• Extracted text:
++++++

Brief Overview - Westpac Broking Error

On December 17th, 2007, a serious technical flaw in Westpac Broking's web application software miscalculated available funds and allowed over $400k of share trades to be wrongly executed. The trades were not only accepted by Westpac Broking but the funds to cover the trades were made available at settlement by BT Margin Lending (part of Westpac) who placed the amount against my loan. Due to the miscalculations by Westpac Broking's system, the loan placed my account automatically into 'Margin Call' which required immediate payment.

Despite the obvious error, I had been willing to accept both the loan and the investment. Westpac however, have refused to allow me the loan that their system put through and yet denied that the loan the system put through was made in error. To me this doesn't make sense and contradicts itself.

Depending on market prices, if BT were to foreclose my loan and sell down my portfolio, I could stand to lose a substantial amount of money. Despite being fully co-operative, and so far reducing the loan amount by over $200k, BT have continued with threats of foreclosure and have been unwilling to negotiate a mutually acceptable remedy.

++++++

• Problem:
In the Westpac Broking error overview above, rewrite the paragraph beginning "On December 17th, 2007" more briefly, keeping its main facts.

• Data for analysis:
++++++

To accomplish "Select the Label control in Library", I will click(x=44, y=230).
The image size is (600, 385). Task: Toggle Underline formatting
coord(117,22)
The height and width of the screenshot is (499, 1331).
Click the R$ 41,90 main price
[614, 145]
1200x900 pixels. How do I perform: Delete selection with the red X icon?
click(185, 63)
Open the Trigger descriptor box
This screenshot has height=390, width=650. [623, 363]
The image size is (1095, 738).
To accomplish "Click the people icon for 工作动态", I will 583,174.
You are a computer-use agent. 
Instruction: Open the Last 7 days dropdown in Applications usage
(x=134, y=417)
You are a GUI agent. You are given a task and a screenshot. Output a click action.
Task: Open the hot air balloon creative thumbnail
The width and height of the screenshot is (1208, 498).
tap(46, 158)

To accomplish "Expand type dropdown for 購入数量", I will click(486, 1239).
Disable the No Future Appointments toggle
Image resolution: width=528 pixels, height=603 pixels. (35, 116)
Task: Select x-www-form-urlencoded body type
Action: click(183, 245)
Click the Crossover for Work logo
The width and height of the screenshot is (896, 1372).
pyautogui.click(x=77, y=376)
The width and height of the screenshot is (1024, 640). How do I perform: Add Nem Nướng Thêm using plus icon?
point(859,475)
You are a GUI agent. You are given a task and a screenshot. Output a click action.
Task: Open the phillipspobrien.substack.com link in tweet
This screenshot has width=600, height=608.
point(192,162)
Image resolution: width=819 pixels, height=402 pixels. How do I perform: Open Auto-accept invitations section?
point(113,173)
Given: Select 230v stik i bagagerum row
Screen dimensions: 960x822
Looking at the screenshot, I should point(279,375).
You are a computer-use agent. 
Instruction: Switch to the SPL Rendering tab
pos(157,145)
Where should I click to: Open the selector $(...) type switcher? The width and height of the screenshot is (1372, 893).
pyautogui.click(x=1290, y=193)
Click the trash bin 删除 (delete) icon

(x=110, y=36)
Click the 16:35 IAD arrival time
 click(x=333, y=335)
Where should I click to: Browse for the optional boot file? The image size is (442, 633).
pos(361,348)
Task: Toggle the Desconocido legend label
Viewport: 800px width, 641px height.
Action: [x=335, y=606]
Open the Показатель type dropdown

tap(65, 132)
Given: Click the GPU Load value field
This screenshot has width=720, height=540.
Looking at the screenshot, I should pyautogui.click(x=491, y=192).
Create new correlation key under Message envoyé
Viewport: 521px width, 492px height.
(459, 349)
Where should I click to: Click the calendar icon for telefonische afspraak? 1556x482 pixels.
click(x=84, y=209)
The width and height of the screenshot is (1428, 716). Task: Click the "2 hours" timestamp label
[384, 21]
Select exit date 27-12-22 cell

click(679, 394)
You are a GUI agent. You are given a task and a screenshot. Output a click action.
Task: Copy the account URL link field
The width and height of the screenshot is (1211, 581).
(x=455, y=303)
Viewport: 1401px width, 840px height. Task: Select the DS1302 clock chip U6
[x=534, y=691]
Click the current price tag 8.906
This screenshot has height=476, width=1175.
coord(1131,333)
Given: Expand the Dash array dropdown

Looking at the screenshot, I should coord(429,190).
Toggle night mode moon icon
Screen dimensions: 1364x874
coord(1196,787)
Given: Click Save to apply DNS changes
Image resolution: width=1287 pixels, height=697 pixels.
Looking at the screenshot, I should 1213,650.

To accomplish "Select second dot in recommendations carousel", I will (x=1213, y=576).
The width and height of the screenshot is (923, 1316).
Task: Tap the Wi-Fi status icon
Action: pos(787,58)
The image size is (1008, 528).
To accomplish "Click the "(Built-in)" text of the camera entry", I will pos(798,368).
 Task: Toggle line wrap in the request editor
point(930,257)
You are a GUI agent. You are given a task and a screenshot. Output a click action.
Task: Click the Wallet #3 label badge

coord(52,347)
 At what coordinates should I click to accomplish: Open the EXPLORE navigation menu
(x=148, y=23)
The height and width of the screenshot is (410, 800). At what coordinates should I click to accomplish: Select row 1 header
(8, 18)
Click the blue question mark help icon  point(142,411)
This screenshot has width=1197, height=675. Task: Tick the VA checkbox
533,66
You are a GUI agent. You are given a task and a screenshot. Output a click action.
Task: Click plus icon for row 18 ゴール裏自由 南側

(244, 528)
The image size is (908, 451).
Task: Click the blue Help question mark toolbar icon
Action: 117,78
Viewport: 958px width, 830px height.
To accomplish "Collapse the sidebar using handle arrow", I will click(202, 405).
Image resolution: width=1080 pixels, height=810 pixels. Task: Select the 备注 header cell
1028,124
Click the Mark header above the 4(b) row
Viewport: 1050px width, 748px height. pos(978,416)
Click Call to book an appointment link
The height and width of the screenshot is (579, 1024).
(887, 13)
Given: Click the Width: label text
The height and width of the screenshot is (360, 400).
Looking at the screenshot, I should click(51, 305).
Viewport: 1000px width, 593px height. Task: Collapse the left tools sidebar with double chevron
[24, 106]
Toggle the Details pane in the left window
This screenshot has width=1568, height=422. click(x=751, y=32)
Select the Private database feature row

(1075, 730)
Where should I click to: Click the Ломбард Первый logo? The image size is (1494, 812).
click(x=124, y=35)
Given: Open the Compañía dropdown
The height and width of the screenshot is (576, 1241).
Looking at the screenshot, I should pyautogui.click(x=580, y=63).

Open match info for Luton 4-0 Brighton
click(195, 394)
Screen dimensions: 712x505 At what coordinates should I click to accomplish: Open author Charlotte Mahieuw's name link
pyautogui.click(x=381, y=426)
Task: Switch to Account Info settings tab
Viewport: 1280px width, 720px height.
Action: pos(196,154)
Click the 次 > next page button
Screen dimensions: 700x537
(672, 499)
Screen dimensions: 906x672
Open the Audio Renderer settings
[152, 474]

++++++

• Solution for this problem:
On December 17th, 2007, a flaw in Westpac Broking's web application miscalculated available funds and let over $400k of share trades be wrongly executed. Westpac Broking accepted the trades, and BT Margin Lending, part of Westpac, funded them at settlement by placing the amount against my loan. The miscalculation pushed my account automatically into 'Margin Call', which required immediate payment.